The Fed has not been most adept at explaining how the plan is supposed to work. And its previous large-scale asset purchase programs (like QE1 and QE2) don't seem to have had much success in bringing down unemployment.

For you beginners, a mortgage-backed security (MBS) is a bundle of mortgages that is sold to investors.

Here is how the MBS purchases are supposed to translate into jobs for Americans (via KT ZMICO economist Isara Ordeedolchest):

(see above)

That's how the transmission mechanism is supposedto work. Ordeedolchest isn't sure how long it's going to take or whether it will be sustainable. But "pushing down the mortgage rate," a key link at the beginning of the chain, won't do much to stimulate the housing market if banks are unwilling to lend.


BofA MBS strategist Chris Flanagan thinks banks are about to find that with QE3, the Fed has left them with no choice, though – and that realization is about to cause a major sea change in the housing market and the economy.

Flanagan says that "the case is very strong right now for banks to significantly ramp up mortgage lending capabilities." The reason for this is that the Fed, in bidding up prices on mortgage-backed securities (thereby simultaneously lowering yields and making them less attractive to hold from a value perspective), will force banks to look elsewhere for profits.
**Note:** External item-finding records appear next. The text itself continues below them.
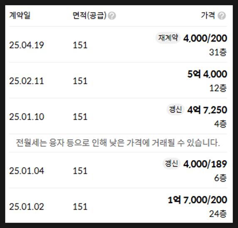Viewport: 238px width, 228px height.
Task: Open the 25.01.04 contract row
Action: pyautogui.click(x=118, y=170)
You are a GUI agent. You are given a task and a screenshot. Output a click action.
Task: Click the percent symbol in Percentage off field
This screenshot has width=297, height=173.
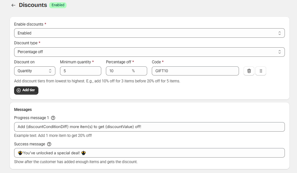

As a result, Flanagan thinks banks will return to lending to find those opportunities. And in order to find profitable lending opportunities, they are going to have to loosen mortgage underwriting standards and start making loans to less creditworthy clients. In a recent note to clients, Flanagan writes that "for banks deciding on their mortgage credit policies, we think the question for them will be whether they want to fight the Fed."

If that proves to be the case, the diagram above illustrating how the purchases are supposed to eventually filter through to job creation may make a little more sense – and don't forget the economic effects of the last great securitization wave in the United States.

QE3 is simply the Fed's most forceful attempt since the crisis to get credit flowing again in the American economy.